• Фрагмент текста
Текст книги "Пасхальная тайна: статьи по богословию"
Автор книги: Иоанн Мейендорф
сообщить о нарушении
Текущая страница: 6 (всего у книги 65 страниц)
Со времен Константина I восточное христианство выработало разнообразные формы церковной архитектуры. Важнейшая из них была создана, когда император Юстиниан I завершил строительство «великой церкви» Святой Софии в Константинополе в VI в. Архитектурная идея этого храма заключалась в огромном круглом куполе, водруженном на классической раннехристианской базилике. Купол должен был символизировать нисхождение Небес на землю, т. е. главный смысл евхаристического служения.
Преграда, или иконостас, отделяющий алтарь от нефа храма в современной Православной Церкви, имеет довольно позднее происхождение. После победы православия над иконоборчеством (уничтожением образов) в 843 г. новый акцент был сделан на «являющей» роли образов. Воплощение означает, что Бог стал человеком, т. е. целиком видимым, и значит – изобразимым в Его человеческой природе. Образы Христа или святых, которые явили в своей жизни новую человечность, преображенную благодатью Божьей, были размещены везде так, чтобы их могло видеть все церковное собрание. Таким образом, предлагалось сопоставление видимого явления Бога через живописное изображение Христа как человека и Его более совершенное, но сакраментальное и невидимое присутствие в Евхаристии. Иконостас вместе с теми моментами в богослужении, когда завеса перед алтарем то открывается, то закрывается, подчеркивал таинственный и «эсхатологический» (исполнение истории) характер евхаристического служения. Совокупно они свидетельствовали, что это таинство не есть секрет и что через евхаристическое богослужение христианин вводится в самую реальность божественной жизни и грядущего Царства, которая была явлена, когда Бог стал человеком.
Долгие иконоборческие споры (725–843), в течение которых было полностью разработано православное богословие икон, касались прежде всего проблемы воплощения; они были прямым продолжением христологических споров V, VI и VII вв. Образ Христа, воплощенного Бога, стал для восточного христианства зримым исповеданием веры: Бог был подлинно видим в человечности Иисуса из Назарета, а святые – образы которых окружают образ Христа – свидетельствуют, что преображенная, «обоженная» природа Христа достижима для тех, кто верует в Него.
Удаляясь от трехмерных изображений или статуй, которые были реминисценцией языческого идолослужения, христианский Восток выработал богатую иконографическую традицию. Переносные иконы – часто написанные на дереве, но также выполненные в технике мозаики или эмали – всегда держат в домах и общественных местах. Среди иконописцев, которые никогда не подписывают своих работ, были гениальные художники. Имен большинства мы не знаем, но традиция и письменные источники открывают нам имена некоторых из них, например имя знаменитого русского иконописца XIV–XV вв. Андрея Рублева.
Раскол между греческой и латинской церквами хронологически совпал с волной христианской миссионерской активности в Северной и Восточной Европе. В итоге обе стороны способствовали распространению христианства, но методы использовали разные. Запад навязывал новообращенным латинское богослужение и таким образом сделал латынь единственным проводником христианской цивилизации и главным инструментом церковного единства. Восток же, как было уже отмечено выше, с самого начала пошел по пути перевода как Писания, так и богослужения на разговорные языки новообращенных народов. Христианство таким образом интегрировалось в местные культуры славянских народов, и вселенская Православная Церковь стала развиваться скорее как содружество национальных церквей, нежели как централизованное тело.

• Представленный материал
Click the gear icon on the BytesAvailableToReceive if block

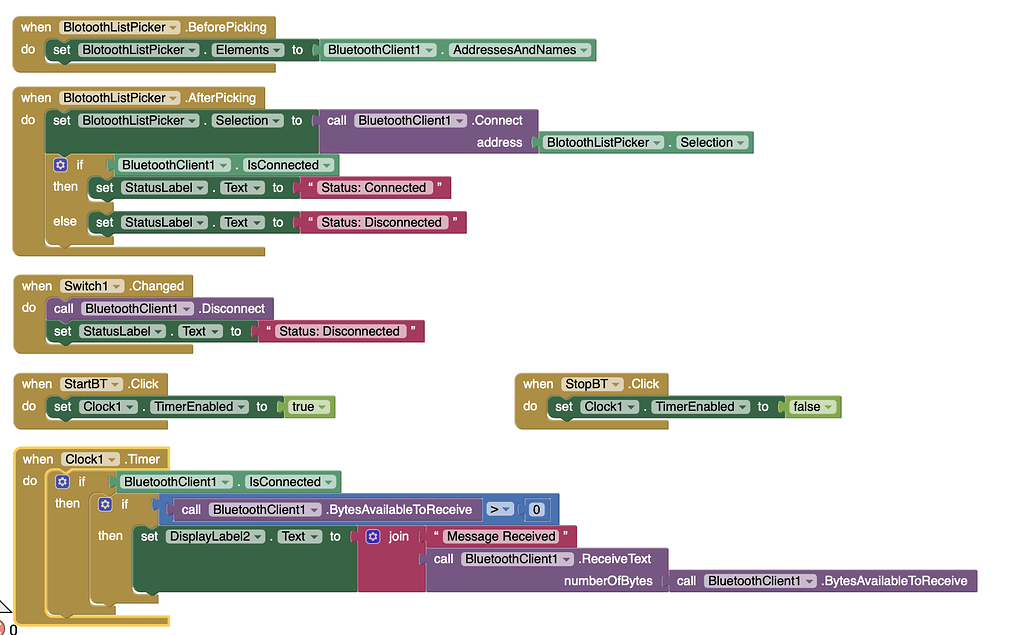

* * *

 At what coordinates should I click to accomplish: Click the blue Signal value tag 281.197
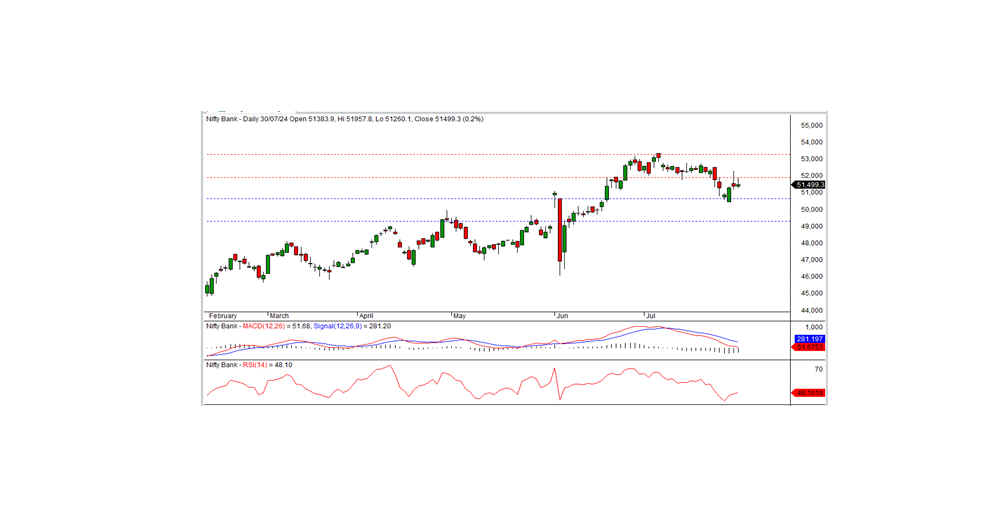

• Задания
1. В каком году, согласно тексту о восточном христианстве, православие одержало победу над иконоборчеством?
2. Подхватите текст о восточном христианстве и продолжите его начиная с места, следующего за последним предложением.

• Ответы на задания
1. В 843 году.

2.
Христианский Восток, несмотря на интегрирующую силу христианского эллинизма, всегда был культурно плюралистичен; начиная с первых веков христианства, сирийцы, армяне, грузины, копты, эфиопы и другие этнические группы использовали свои собственные языки в богослужении и создали свои собственные богослужебные традиции. Даже во времена греческой миссии среди славян, когда Византийская церковь была почти целиком греческой, идея богослужения на местном языке была все еще жива, что видно по деятельности свв. Кирилла и Мефодия и использования ими славянского языка в IX в.
Турецкое завоевание Ближнего Востока и Балкан (XV в.) прервало миссионерское распространение Православной Церкви. На протяжении Средних веков ислам и христианство противостояли друг другу только военной силой, и победа ислама означала, что христиане могут выживать лишь на территориях, окруженных владениями турок, и законом им был запрещен прозелитизм среди мусульман.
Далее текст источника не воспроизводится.